__TEXT UNDER STUDY__:
◇ ◇ ◇

MCP servers burn your most valuable resource: context. I replaced mine with skills and CLI tools. Same capabilities, a fraction of the overhead.

I Mass-Deleted My MCP Servers. Here's What I Use Instead.

Three servers shown; remaining 21.6K is overhead from other servers in the setup.

I mass-deleted my MCP servers last week.

Not because they stopped working. Because I finally measured what they were costing me.

I’ve been writing about context rot for months now. How every token matters. How your AI gets dumber the longer you use it. How context is a resource you spend, not an infinite well you draw from. I believed all of that. Then I looked at my own setup and realized I was burning 67,000 tokens before I even typed a question. Every single session.

The culprit? MCP servers. Sitting there. Doing nothing. Eating tokens.

◇ ◇ ◇

__LISTED ENTRIES__:
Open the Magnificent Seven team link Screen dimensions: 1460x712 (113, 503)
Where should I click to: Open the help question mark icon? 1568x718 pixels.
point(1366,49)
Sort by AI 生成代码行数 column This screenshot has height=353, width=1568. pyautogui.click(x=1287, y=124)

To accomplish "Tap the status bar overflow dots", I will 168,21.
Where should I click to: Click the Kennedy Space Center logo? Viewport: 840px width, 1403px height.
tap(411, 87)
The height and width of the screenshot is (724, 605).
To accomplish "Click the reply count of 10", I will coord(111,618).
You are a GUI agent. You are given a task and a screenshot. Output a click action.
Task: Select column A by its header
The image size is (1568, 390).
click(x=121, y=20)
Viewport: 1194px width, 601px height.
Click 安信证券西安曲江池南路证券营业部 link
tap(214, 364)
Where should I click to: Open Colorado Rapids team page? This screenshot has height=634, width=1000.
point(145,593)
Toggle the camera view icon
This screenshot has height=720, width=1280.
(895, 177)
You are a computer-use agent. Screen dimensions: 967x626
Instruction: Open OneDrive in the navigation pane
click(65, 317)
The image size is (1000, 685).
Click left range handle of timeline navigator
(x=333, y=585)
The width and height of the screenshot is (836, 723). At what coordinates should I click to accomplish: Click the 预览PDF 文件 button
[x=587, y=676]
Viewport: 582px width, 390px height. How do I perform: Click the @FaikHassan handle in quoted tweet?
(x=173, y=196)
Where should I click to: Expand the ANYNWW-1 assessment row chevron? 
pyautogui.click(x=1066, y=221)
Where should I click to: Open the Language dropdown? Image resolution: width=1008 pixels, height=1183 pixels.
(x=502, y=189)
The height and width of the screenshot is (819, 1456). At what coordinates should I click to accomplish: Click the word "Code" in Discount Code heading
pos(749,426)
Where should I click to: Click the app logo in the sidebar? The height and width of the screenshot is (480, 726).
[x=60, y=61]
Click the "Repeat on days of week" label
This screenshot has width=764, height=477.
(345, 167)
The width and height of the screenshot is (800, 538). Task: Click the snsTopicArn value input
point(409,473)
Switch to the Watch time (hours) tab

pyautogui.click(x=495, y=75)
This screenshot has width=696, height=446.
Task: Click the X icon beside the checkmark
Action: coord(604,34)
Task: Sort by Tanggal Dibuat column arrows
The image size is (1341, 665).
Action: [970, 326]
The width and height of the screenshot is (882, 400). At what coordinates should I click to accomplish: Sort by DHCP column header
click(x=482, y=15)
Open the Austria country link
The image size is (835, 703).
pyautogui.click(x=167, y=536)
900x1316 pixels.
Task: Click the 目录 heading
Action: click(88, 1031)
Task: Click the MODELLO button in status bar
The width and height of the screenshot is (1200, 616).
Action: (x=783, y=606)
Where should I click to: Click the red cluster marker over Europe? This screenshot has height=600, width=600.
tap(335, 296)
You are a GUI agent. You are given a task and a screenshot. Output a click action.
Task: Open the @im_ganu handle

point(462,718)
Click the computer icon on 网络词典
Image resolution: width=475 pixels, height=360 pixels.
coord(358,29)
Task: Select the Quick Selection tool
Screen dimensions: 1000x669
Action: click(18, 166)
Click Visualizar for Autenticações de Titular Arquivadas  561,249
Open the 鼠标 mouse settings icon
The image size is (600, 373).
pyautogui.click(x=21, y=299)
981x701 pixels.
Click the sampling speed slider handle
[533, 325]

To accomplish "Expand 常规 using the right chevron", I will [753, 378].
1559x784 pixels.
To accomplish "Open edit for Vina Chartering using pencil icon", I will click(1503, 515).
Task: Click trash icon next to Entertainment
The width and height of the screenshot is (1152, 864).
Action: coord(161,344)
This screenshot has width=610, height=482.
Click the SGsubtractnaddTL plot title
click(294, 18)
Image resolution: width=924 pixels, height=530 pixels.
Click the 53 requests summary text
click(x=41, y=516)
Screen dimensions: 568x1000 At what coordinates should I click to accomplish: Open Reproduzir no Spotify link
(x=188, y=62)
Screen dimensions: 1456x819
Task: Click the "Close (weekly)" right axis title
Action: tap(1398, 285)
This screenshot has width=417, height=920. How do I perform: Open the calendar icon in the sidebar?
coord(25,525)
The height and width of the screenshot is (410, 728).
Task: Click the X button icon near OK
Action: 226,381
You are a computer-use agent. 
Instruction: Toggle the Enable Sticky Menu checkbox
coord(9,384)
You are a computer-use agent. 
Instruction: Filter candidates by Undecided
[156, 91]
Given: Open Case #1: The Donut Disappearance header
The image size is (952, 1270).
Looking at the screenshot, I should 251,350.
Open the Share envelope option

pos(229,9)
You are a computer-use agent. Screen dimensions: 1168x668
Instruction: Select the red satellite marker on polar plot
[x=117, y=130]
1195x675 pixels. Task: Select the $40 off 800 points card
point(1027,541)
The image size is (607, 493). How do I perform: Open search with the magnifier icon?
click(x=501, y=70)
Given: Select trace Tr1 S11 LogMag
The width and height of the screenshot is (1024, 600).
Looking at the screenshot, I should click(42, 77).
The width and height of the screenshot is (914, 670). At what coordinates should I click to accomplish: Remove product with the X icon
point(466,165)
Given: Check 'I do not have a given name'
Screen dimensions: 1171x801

◇ ◇ ◇

__PROBLEMS AND TASKS__:
a: In the article on MCP servers:
(i) What did the writer replace the MCP servers with?
(ii) How many tokens was the writer burning before typing a question?
(iii) When did the writer mass-delete the MCP servers?
b: Can you extend the article on MCP servers with a few more paragraphs, picking up right after its last sentence?
The listing is not needed for anything here.

__ANSWERS TO THE TASKS__:
a:
(i) Skills and CLI tools.
(ii) 67,000 tokens, every session.
(iii) Last week.

b:
The MCP Tax You Don’t See

MCP - Model Context Protocol - is how AI tools connect to external services. GitHub, databases, browsers, APIs. Every MCP server registers its tools with the AI at the start of a session. The AI needs to know what tools are available so it can decide when to use them.

Sounds reasonable. Here’s the problem: those tool definitions are expensive.

I had seven MCP servers configured. Want to guess how many tokens that cost me?

67,300 tokens. Gone before I said hello.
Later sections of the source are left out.